Can you copy the listing below word for word, starting with the line that contains "I will pos(3,221)." and going on through the line that contains "point(1653,1021)"?

**INFORMATION SUPPLIED:**
<<<<

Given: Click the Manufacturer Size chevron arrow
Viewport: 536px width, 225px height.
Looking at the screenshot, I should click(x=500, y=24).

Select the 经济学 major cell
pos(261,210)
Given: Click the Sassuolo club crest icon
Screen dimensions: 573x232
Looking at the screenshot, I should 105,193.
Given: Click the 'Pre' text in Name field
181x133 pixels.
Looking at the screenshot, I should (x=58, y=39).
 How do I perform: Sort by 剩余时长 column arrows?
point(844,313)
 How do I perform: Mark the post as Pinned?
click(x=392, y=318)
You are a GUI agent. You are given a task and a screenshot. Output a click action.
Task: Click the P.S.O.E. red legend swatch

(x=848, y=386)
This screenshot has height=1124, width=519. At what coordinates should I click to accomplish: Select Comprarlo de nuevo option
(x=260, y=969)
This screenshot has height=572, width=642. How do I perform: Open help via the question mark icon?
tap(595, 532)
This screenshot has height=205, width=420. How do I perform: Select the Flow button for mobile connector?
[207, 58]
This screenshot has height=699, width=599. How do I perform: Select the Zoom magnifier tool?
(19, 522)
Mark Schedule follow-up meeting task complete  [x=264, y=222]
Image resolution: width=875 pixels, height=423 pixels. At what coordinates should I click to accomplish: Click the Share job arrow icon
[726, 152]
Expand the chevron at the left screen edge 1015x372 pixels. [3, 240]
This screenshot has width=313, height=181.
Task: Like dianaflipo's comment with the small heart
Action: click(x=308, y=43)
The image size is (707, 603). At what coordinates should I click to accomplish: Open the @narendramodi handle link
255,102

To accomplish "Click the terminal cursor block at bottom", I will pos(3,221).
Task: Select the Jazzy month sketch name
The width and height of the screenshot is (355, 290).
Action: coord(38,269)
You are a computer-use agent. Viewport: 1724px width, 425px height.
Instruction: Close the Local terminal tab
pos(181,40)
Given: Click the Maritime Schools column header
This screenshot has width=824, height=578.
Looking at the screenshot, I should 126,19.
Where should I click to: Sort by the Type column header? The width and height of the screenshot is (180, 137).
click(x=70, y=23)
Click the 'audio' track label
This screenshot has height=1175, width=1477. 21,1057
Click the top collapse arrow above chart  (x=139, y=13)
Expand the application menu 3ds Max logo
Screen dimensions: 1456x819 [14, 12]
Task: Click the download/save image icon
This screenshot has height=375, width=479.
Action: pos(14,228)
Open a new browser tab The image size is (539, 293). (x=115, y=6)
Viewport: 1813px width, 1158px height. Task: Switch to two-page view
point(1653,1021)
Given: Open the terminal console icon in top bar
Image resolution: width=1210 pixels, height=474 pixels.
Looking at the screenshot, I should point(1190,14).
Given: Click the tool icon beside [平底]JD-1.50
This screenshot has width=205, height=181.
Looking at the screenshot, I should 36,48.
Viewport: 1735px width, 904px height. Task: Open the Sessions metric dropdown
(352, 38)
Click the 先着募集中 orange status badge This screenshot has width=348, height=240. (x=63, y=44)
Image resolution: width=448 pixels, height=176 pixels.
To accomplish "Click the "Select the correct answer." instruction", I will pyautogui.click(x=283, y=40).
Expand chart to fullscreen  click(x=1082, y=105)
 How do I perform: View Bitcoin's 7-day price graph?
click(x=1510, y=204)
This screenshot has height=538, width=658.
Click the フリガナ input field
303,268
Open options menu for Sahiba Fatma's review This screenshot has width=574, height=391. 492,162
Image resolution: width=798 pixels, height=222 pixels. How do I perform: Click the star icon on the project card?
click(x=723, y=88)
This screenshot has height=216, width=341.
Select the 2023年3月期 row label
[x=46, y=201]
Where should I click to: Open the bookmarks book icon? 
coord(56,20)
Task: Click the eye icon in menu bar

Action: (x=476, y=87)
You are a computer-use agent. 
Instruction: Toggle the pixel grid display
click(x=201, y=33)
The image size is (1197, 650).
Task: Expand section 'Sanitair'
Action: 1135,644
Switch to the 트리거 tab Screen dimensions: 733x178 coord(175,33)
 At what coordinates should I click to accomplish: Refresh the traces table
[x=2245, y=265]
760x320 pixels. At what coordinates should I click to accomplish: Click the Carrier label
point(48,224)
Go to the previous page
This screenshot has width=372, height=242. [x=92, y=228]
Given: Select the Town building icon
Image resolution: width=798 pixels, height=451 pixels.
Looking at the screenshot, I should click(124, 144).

>>>>

**ANSWER TO THIS TASK:**
To accomplish "Click the terminal cursor block at bottom", I will pos(3,221).
Task: Select the Jazzy month sketch name
The width and height of the screenshot is (355, 290).
Action: coord(38,269)
You are a computer-use agent. Viewport: 1724px width, 425px height.
Instruction: Close the Local terminal tab
pos(181,40)
Given: Click the Maritime Schools column header
This screenshot has width=824, height=578.
Looking at the screenshot, I should 126,19.
Where should I click to: Sort by the Type column header? The width and height of the screenshot is (180, 137).
click(x=70, y=23)
Click the 'audio' track label
This screenshot has height=1175, width=1477. 21,1057
Click the top collapse arrow above chart  (x=139, y=13)
Expand the application menu 3ds Max logo
Screen dimensions: 1456x819 [14, 12]
Task: Click the download/save image icon
This screenshot has height=375, width=479.
Action: pos(14,228)
Open a new browser tab The image size is (539, 293). (x=115, y=6)
Viewport: 1813px width, 1158px height. Task: Switch to two-page view
point(1653,1021)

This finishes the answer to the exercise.